Feature list in each data set

Data set	Features	Count
Point of interest ( $D_{p o i}$ )	Business name, building name, address, branch name, category code, latitude, longitude, city, and state	532,249
Population ( $D_{p o p}$ )	State, administrative district, subdistrict, local authority area, Malay, Chinese, Indian, Other Bumiputera, others, and non-Malaysian	2577
Job type ( $D_{j o b}$ )	Type of Job: manager, professional, associate technician and professional, clerical support workers, service and sales workers, skilled workers of agriculture, forestry and fisheries, skilled workers or carpenters, operation and installer for plant and machine, basic jobs.	144
	Industrial Field: agriculture, forestry and fisheries, mining and quarrying, manufacturing, electricity, gas, steam, and air conditioning, water supply, sewerage, waste management and recovery activities, construction, wholesale and retail trade, repair of motor vehicles and motorcycles, transport and storage, accommodation and service activities for Food and Beverage, information and communication, financial and insurance activities/Takaful, real estate activities, professional, scientific, and technical activities, administrative and support services activities, public administration and defense; compulsory social security activities, education, human health, and social work activities, arts, entertainment and recreation, other service activities, household activity as an employer, offshore bodies and organizations.
	Employment Status: employer, employee, self-employed, family workers without salary
Education ( $D_{e d u}$ )	Schooling Status: still schooling, graduate, have not attended school, never go to school.	144
	Education Level: preschool education, primary education, low secondary education, upper secondary education, preuniversity, special and technical skill certificate program, first-level tertiary education at the certificate/diploma level, first-level tertiary education at the bachelor level.
	Education Certificate: no certificate, primary school evaluation test or equivalent, lower secondary assessment or equivalent, Malaysian certificate of education or equivalent, Malaysian high school certificate or equivalent, certificate of special or technical skills, certificate of polytechnic/university/bodies that gives recognition or equivalent, diploma/advanced diploma in specialized or technical skills, diploma in polytechnic/university or equivalent, diploma/advanced diploma
Property ( $D_{p p t}$ )	Detached House, semidetached house, link house (single/double), low cost, squatter house, Kampong house, low-cost flat, condominiums, apartments, one-storey shop house, two-storey shop house, three-storey shop house, four-storey shop house, five-storey shop house, Rumah estate, bungalow, two-storey shop house (high density), three-storey shop house (high density), four-storey shop house (high density), town house, chalet, long house	5,221,734

The second data set is the Malaysian population data set ( $D_{p o p}$ ) that can be obtained from the Department of Statistics Malaysia website. The population data set includes the demographics at administrative district level, local authority area, and subdistricts' level. There are 201 administrative districts, 1178 subdistricts, and 1198 local authority areas recorded in $D_{p o p}$ . For each administrative district in Malaysia, extra information about the population is obtained.
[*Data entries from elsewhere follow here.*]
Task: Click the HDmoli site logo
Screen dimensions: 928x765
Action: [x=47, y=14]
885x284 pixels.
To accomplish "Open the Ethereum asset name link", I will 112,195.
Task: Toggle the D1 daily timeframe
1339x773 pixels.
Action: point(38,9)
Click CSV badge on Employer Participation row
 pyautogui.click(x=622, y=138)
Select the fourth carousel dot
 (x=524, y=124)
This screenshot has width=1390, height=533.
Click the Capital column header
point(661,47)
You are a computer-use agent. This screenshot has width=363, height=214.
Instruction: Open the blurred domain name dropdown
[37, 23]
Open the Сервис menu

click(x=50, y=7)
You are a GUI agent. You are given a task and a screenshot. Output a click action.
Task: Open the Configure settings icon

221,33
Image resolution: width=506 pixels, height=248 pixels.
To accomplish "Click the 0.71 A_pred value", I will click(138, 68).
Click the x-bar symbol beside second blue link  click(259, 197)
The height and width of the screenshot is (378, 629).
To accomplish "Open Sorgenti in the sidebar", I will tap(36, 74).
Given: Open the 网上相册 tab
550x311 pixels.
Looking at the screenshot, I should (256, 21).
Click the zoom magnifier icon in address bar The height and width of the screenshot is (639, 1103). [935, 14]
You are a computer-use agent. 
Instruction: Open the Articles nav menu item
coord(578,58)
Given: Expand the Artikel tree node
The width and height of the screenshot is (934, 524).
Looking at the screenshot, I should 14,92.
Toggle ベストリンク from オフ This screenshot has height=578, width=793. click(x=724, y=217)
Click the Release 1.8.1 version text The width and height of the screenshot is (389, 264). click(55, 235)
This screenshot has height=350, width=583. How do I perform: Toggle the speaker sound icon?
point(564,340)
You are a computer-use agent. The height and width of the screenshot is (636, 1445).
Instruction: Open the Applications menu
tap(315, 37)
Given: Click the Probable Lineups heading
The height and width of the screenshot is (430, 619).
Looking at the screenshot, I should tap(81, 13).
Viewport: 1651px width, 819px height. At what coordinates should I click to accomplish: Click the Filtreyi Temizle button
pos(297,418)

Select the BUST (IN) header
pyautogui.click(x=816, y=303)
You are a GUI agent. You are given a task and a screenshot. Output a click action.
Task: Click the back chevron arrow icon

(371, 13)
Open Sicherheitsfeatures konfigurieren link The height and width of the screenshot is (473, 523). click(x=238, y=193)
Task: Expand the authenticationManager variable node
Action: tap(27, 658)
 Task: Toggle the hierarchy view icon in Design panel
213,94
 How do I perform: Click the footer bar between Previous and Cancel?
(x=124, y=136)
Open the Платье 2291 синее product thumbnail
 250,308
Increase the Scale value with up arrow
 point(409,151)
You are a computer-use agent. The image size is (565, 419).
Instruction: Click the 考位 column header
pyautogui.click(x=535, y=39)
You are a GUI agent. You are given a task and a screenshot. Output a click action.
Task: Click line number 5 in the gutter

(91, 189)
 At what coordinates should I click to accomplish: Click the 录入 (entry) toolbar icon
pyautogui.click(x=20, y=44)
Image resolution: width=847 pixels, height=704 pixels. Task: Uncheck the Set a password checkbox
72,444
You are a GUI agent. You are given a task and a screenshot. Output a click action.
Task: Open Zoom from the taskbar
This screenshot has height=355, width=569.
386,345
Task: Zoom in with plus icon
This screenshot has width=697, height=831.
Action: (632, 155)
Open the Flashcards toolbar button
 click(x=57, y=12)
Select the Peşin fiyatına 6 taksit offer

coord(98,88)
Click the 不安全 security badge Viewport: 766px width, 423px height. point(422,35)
The third data set, $D_{j o b}$ , stores information about 9 different job types from 21 different industries with 4 types of employment status. The fourth data set, $D_{e d u}$ , presents the 8 different educational levels with 10 types of certificates, ranging from high school to bachelor degree, for all the districts in Malaysia. $D_{j o b}$ can be described via type of job, industrial field, and employment status, while $D_{e d u}$ has schooling status, educational level, and education certificate to provide a detailed description of the population. Both the data sets were supplied by Telekom Malaysia.

The fifth data set, $D_{p p t}$ , consists of data about different Malaysian residential property types at street level. There are 5,221,734 residential properties categorized into 28 different property types. The examples of the property types are detached house, apartments, condominiums, bungalow, townhouse, one-storey shop, and many more. The common residential property types found in Malaysia are terrace, apartment, single storey, and bungalow. Data sets provided by the respective authorities were screened to remove all customer-level information.

In this study, all five data sets are linked together via $D_{p o i}$ . That is, given a POI, relevant information about the POI from $D_{p o p}$ , $D_{j o b}$ , $D_{e d u}$ , and $D_{p p t}$ is extracted and then presented as a record in the analytical data set. A detailed discussion about the transformation from the raw to the analytical data set is given in the Transforming Raw to Analytics Data Set section.

Extracting surrounding location features

Algorithm 1 extract-surroundingLocationFeatures
Input: retails {_A, _B, _C}
Output: $F_{A}^{15}, F_{B}^{15}, F_{C}^{15}$
1: for R in {_A, _B, _C} do
2: $F_{R} \leftarrow g e t - F e a t u r e s (R, 100 m)$
3: $F_{R}^{15} \leftarrow r a n k D e s c - F e a t u r e s (F_{R}, 15)$
4: end for

Before any recommendation of a retail business can be performed, the retail business recommender requires several inputs for data preprocessing. The first input is that given a retail business, a list of surrounding businesses within a certain distance (e.g., 100 m) must be supplied. Algorithm 1 shows the steps in extracting surrounding retail business given a list of retail businesses of interest. For simplicity in explanation, three retail business of interest (i.e., A, B, and C) serve as the input to Algorithm 1. The output of the algorithm is the three-most frequently found surrounding retail businesses corresponding to the retail businesses of interest. A feature set, F, can be defined as a list of surrounding retail businesses given that particular retail of interest at a certain location.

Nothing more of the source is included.